Section 2.1. Biological Fate of Tetrachloroethylene

Learning Objectives

After completing this section, you will be able to explain the major pathways of tetrachloroethylene metabolism in the body.


Tetrachloroethylene is rapidly and extensively absorbed after inhalation and oral exposure. Once absorbed, tetrachloroethylene is rapidly distributed throughout the body. The limited metabolism of tetrachloroethylene occurs through two pathways, oxidation via cytochrome P-450 and conjugation with glutathione. These pathways produce many metabolites, including some known to be cytotoxic, mutagenic, or both. The elimination of an absorbed dose of tetrachloroethylene occurs primarily in expired air as the parent compound.

Absorption and Distribution

The lungs absorb about 64%–100% of an inhaled dose of tetrachloroethylene [Chiu et al. 2007; Monster et al. 1979], and the gut absorbs almost 100% of an oral dose of tetrachloroethylene [Dallas et al. 1994a; Dallas et al. 1995)]. Only 1% is absorbed through contact with intact skin [Nakai et al. 1999; Wester et al. 2002].

After tetrachloroethylene is absorbed, it is readily distributed to all body tissues. Because it is highly lipid soluble, tetrachloroethylene tends to concentrate primarily in adipose tissue [Dallas et al. 1994a; Dallas et al. 1994b]. Tetrachloroethylene is also concentrated in breast milk [Schreiber 1997; Schreiber et al. 2002].

Metabolism and Toxicity

Tetrachloroethylene can be sequestered in fat because of its high lipid solubility; therefore, not all metabolism is evident in short sampling periods [EPA 2012a]. About 1%–3% of the estimated amount inhaled was metabolized to trichloroacetic acid (TCA) and other chlorinated oxidation products in a short period. Additional tetrachloroethylene (as much as 20% or more of the dose) may be metabolized over a longer period [Chiu et al. 2007; EPA 2012a; Monster et al. 1979]. These estimates appear to be consistent with the eliminated percentage of an oral or inhaled dose of tetrachloroethylene (see below).

Metabolism of tetrachloroethylene yields multiple toxic metabolites through two main pathways [Guyton et al. 2014; Lash and Parker 2001]:

  1. Oxidation via cytochrome P450—Metabolism via cytochrome P450 enzymes occurs predominantly in the liver. The pathway generates trichloroacetic acid (TCA) and dichloroacetic acid (DCA) as metabolites of tetrachloroethylene.
  2. Conjugation with glutathione—Tetrachloroethylene conjugation with glutathione (GSH) in the liver or kidney forms trichlorovinyl glutathione (TCVG), which is further processed in the kidney, forming the S-trichlorovinyl-L-cysteine (TCVC).

Studies have shown that these metabolites are cytotoxic, mutagenic, or both [Guyton et al. 2014; Lash and Parker 2001; NRC (National Research Council) 2010].

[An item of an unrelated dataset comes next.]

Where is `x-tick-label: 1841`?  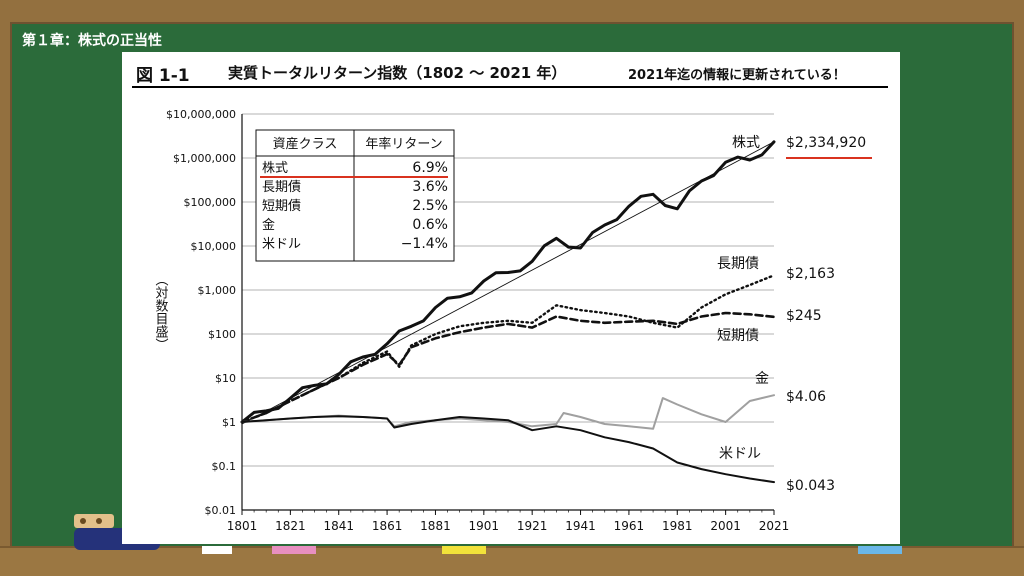 x-tick-label: 1841 is located at coordinates (338, 526).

The parent compound tetrachloroethylene is also a likely contributing factor to neurotoxicity, particularly central nervous system (CNS) effects [Boyes et al. 2009; EPA 2012a].


Mass-balance studies in rats with 14C-labeled tetrachloroethylene indicated that 70% or more of an oral or inhaled dose can be recovered in expired air as the parent compound. The next important excreted fraction in the form of trichloroacetic acid occurs in urine and feces, collectively accounting for up to 23% of an administered dose. A small portion of the dose (less than 3%) may be converted to CO2 and exhaled [Frantz 1983; NRC (National Research Council) 2010; Pegg et al. 1979].

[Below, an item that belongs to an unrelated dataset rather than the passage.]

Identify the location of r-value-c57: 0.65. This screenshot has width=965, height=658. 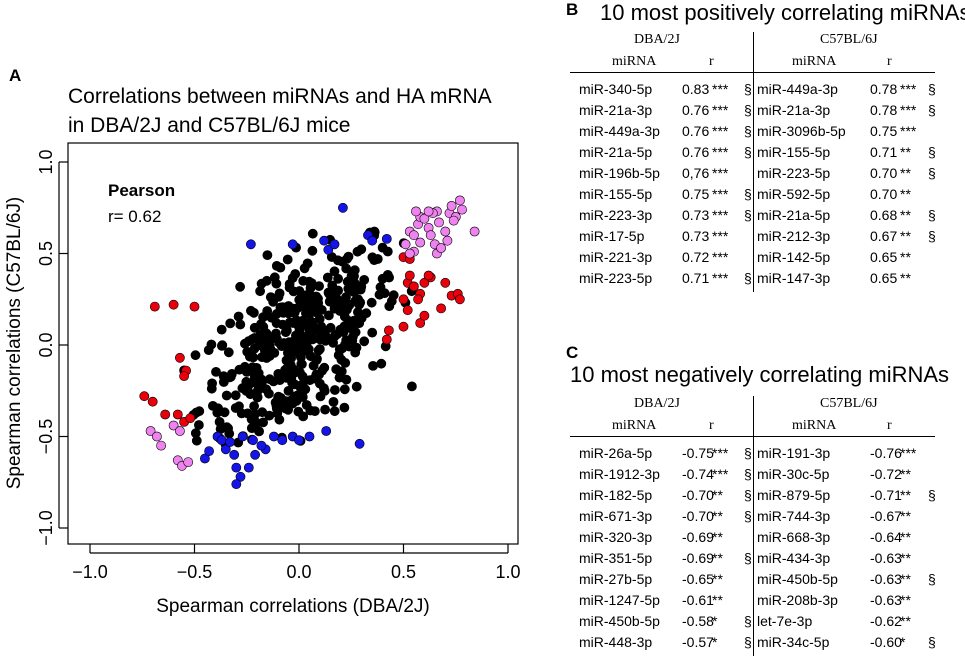
(884, 278).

The half-life of tetrachloroethylene in three major body compartments is calculated [Monster et al. 1979] to be

  • 12–16 hours for vessel-rich tissues such as brain, heart, lungs, kidneys, and liver;
  • 30–40 hours for poorly perfused tissues such as muscle; and
  • 55–65 hours for adipose tissue.
Key Point
  • Tetrachloroethylene rapidly absorbs into the bloodstream after oral and inhalation exposures.
  • 70% or more of an oral or inhaled dose can be recovered in expired air as the parent compound.
  • In general, metabolism of tetrachloroethylene yields multiple metabolites through two distinct pathways. These metabolites are associated with liver toxicity, renal toxicity, and carcinogenicity.